Discussion in 'Strategy Building' started by craigatelite, Jan 15, 2011.

  1. In backtesting a DAILY strategy (entry and exit on the SAME DAY), would it be more accurate to use historical "adjusted close" values or simply the actual "close" values for my data backfill?

    Thanks for any input.
     
  2. Think about it. If you actually traded then you would get filled at actual prices, not adjusted. IMO It only makes sense to adjust for splits.
     
  3. I agree...But data providers typically provide adjusted. Thanks though, I thought I was missing something obvious.
     
  4. Most data vendors I know provide the actual prices and ways to link the various series. They are not resposnsible if users don't know what they are doing, which is the case with 95% of backtesting results.
     
  5. GTG

    GTG

    If the entry and exit is in the same day don't use the adjusted close. Since your holding time is entirely intraday, you don't need to adjust for splits or dividends. Also, don't assume you'll be able to get the closing price for the day on an illiquid stock. In real trading it is fairly easy to get the "real" opening price in most stocks without affecting the opening auction price if your order is small enough, but the only way to get the closing price is with a MOC order. At least in my experience with fairly illiquid stocks, the executions are very poor with MOC orders. I bet MOC is fine for something like SPY though. Also, the opening and closing prices from most free data vendors such as finance.yahoo.com are often not the correct opening and closing price....especially for the opening price. The closing price is usually correct I think.
     
  6. Using Adjusted Close is simpler, but less accurate. I wrote the back-adjuster/stock-adjuster used by CSI. If you want to develop a trading system, then use adjusted data to validate the basic trading rules. Once you are confident in your system, then, to validate your system in a more realistic way, write your own back testing environment so that you can account for dividends/splits (reinvest/withdraw) and futures/options rolling (with slippage) in the manner you think is more accurate. Most people would rather start paper-trading based on the less accurate simulated results followed by real trading.
     
  7. It depends on your system I think.

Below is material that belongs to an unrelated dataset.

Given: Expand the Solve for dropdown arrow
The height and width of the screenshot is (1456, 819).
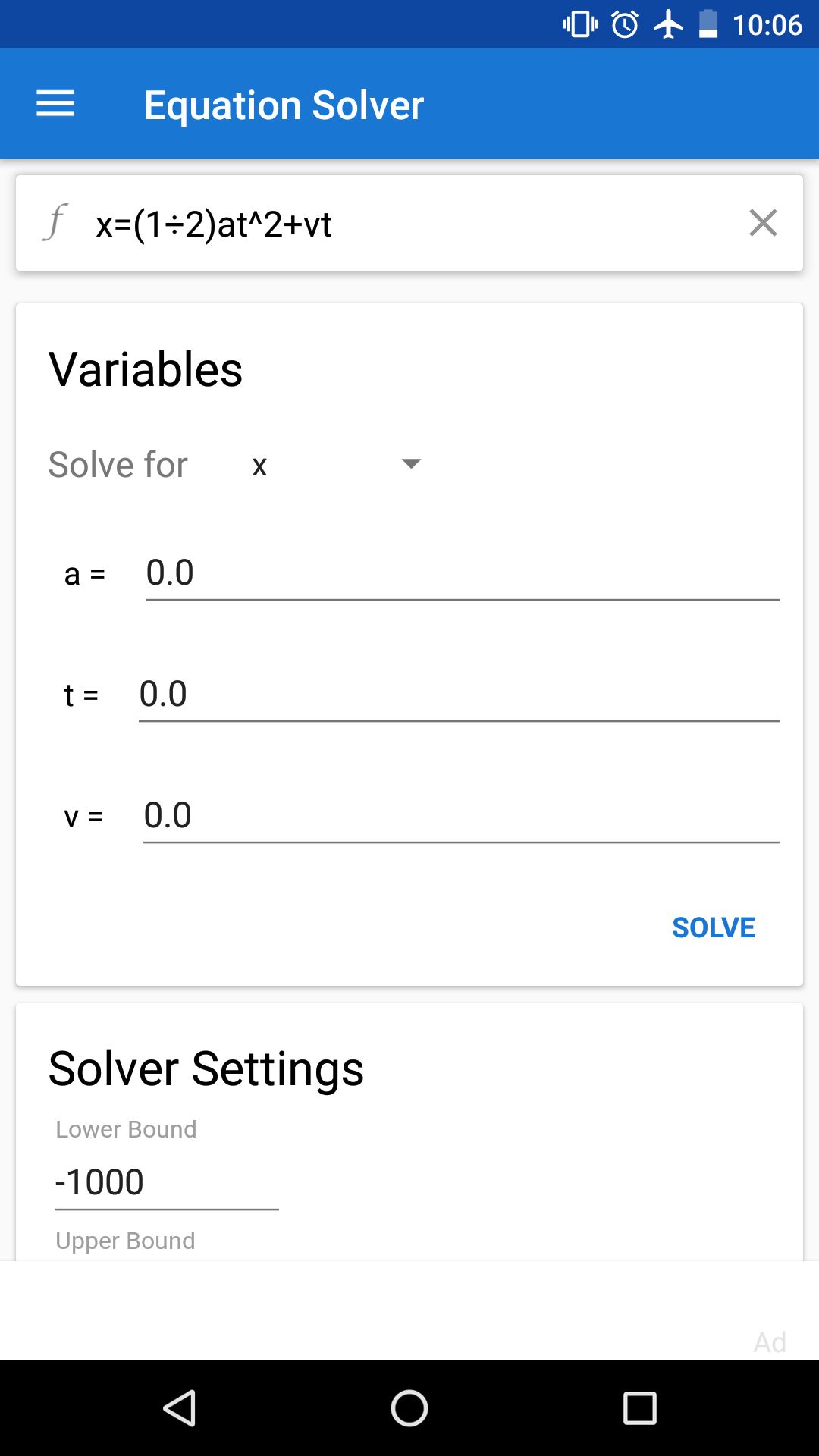Looking at the screenshot, I should [x=411, y=464].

Right now I'm following a rotation system in which I allocate my funds for a fixed period of time to a certain ETF, with an en entry @ the close of the day and an exit @ the close of the day, several weeks later. I find adjusted closes more appopriate for the backtesting.
     
  8. But I think adjusted closes are not real prices you can trade.
     
  9. +1
     
  10. tim888

    tim888

    You are correct in that it is less accurate but why are you saying it is simpler? I don't get that. I ran accross this problem recently and I was stunned to find out that dividend adjustments distort price series beyond recognition as it is shown in the animated gif in this blog

    http://www.priceactionlab.com/Blog/...d-backtesting-part-i-close-vs-adjusted-close/

    Why backtesting at all using distorted series? I don't see the point.